Task description
Reproduce each of the following lines verbatim, in their original order.

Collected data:

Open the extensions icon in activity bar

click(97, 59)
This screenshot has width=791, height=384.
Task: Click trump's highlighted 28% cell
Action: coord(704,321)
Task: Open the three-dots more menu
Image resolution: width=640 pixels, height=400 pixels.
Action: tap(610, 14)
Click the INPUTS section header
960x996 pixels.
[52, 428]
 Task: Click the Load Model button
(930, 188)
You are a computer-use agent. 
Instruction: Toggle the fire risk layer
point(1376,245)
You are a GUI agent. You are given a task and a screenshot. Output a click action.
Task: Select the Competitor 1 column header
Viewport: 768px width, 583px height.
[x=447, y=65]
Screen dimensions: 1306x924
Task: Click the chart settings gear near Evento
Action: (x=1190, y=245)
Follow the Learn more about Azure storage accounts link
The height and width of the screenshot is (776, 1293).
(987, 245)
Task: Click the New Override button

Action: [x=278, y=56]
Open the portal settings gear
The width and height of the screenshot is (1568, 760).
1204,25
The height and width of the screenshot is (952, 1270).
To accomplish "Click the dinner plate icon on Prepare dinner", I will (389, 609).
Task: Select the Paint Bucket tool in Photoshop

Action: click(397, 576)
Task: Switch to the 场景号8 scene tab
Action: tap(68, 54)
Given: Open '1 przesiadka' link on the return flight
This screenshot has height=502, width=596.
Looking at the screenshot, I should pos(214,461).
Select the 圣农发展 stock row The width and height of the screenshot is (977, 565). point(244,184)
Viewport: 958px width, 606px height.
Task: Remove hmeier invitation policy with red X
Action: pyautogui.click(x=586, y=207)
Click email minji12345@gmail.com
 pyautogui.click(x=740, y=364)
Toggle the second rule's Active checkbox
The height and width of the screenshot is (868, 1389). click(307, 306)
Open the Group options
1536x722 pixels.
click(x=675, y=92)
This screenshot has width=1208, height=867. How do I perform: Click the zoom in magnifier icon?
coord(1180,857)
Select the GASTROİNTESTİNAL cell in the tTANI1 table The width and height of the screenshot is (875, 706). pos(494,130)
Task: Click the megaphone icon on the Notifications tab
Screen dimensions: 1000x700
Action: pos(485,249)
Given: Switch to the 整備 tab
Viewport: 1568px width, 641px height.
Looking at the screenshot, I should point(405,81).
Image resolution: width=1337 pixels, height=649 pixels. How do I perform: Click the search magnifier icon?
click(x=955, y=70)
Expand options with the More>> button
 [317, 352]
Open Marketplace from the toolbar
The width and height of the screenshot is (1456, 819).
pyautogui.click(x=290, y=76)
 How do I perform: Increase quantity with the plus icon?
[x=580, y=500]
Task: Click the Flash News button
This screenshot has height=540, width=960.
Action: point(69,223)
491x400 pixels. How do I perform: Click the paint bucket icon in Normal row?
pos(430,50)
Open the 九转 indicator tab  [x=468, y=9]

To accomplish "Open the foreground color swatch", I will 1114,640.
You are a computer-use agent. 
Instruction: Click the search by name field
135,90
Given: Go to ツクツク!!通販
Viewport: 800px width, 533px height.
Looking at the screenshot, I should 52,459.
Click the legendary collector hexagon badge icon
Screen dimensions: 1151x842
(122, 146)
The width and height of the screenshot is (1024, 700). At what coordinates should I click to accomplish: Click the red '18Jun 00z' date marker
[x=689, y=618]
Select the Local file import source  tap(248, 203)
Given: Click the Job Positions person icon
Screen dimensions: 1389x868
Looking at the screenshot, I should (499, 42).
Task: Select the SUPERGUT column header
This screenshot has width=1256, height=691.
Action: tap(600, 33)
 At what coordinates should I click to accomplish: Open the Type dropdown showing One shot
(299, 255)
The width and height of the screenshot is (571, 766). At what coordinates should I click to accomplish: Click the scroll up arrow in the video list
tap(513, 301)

Response to this task
Open the extensions icon in activity bar

click(97, 59)
This screenshot has width=791, height=384.
Task: Click trump's highlighted 28% cell
Action: coord(704,321)
Task: Open the three-dots more menu
Image resolution: width=640 pixels, height=400 pixels.
Action: tap(610, 14)
Click the INPUTS section header
960x996 pixels.
[52, 428]
 Task: Click the Load Model button
(930, 188)
You are a computer-use agent. 
Instruction: Toggle the fire risk layer
point(1376,245)
You are a GUI agent. You are given a task and a screenshot. Output a click action.
Task: Select the Competitor 1 column header
Viewport: 768px width, 583px height.
[x=447, y=65]
Screen dimensions: 1306x924
Task: Click the chart settings gear near Evento
Action: (x=1190, y=245)
Follow the Learn more about Azure storage accounts link
The height and width of the screenshot is (776, 1293).
(987, 245)
Task: Click the New Override button

Action: [x=278, y=56]
Open the portal settings gear
The width and height of the screenshot is (1568, 760).
1204,25
The height and width of the screenshot is (952, 1270).
To accomplish "Click the dinner plate icon on Prepare dinner", I will (389, 609).
Task: Select the Paint Bucket tool in Photoshop

Action: click(397, 576)
Task: Switch to the 场景号8 scene tab
Action: tap(68, 54)
Given: Open '1 przesiadka' link on the return flight
This screenshot has height=502, width=596.
Looking at the screenshot, I should pos(214,461).
Select the 圣农发展 stock row The width and height of the screenshot is (977, 565). point(244,184)
Viewport: 958px width, 606px height.
Task: Remove hmeier invitation policy with red X
Action: pyautogui.click(x=586, y=207)
Click email minji12345@gmail.com
 pyautogui.click(x=740, y=364)
Toggle the second rule's Active checkbox
The height and width of the screenshot is (868, 1389). click(307, 306)
Open the Group options
1536x722 pixels.
click(x=675, y=92)
This screenshot has width=1208, height=867. How do I perform: Click the zoom in magnifier icon?
coord(1180,857)
Select the GASTROİNTESTİNAL cell in the tTANI1 table The width and height of the screenshot is (875, 706). pos(494,130)
Task: Click the megaphone icon on the Notifications tab
Screen dimensions: 1000x700
Action: pos(485,249)
Given: Switch to the 整備 tab
Viewport: 1568px width, 641px height.
Looking at the screenshot, I should point(405,81).
Image resolution: width=1337 pixels, height=649 pixels. How do I perform: Click the search magnifier icon?
click(x=955, y=70)
Expand options with the More>> button
 [317, 352]
Open Marketplace from the toolbar
The width and height of the screenshot is (1456, 819).
pyautogui.click(x=290, y=76)
 How do I perform: Increase quantity with the plus icon?
[x=580, y=500]
Task: Click the Flash News button
This screenshot has height=540, width=960.
Action: point(69,223)
491x400 pixels. How do I perform: Click the paint bucket icon in Normal row?
pos(430,50)
Open the 九转 indicator tab  [x=468, y=9]

To accomplish "Open the foreground color swatch", I will 1114,640.
You are a computer-use agent. 
Instruction: Click the search by name field
135,90
Given: Go to ツクツク!!通販
Viewport: 800px width, 533px height.
Looking at the screenshot, I should 52,459.
Click the legendary collector hexagon badge icon
Screen dimensions: 1151x842
(122, 146)
The width and height of the screenshot is (1024, 700). At what coordinates should I click to accomplish: Click the red '18Jun 00z' date marker
[x=689, y=618]
Select the Local file import source  tap(248, 203)
Given: Click the Job Positions person icon
Screen dimensions: 1389x868
Looking at the screenshot, I should (499, 42).
Task: Select the SUPERGUT column header
This screenshot has width=1256, height=691.
Action: tap(600, 33)
 At what coordinates should I click to accomplish: Open the Type dropdown showing One shot
(299, 255)
The width and height of the screenshot is (571, 766). At what coordinates should I click to accomplish: Click the scroll up arrow in the video list
tap(513, 301)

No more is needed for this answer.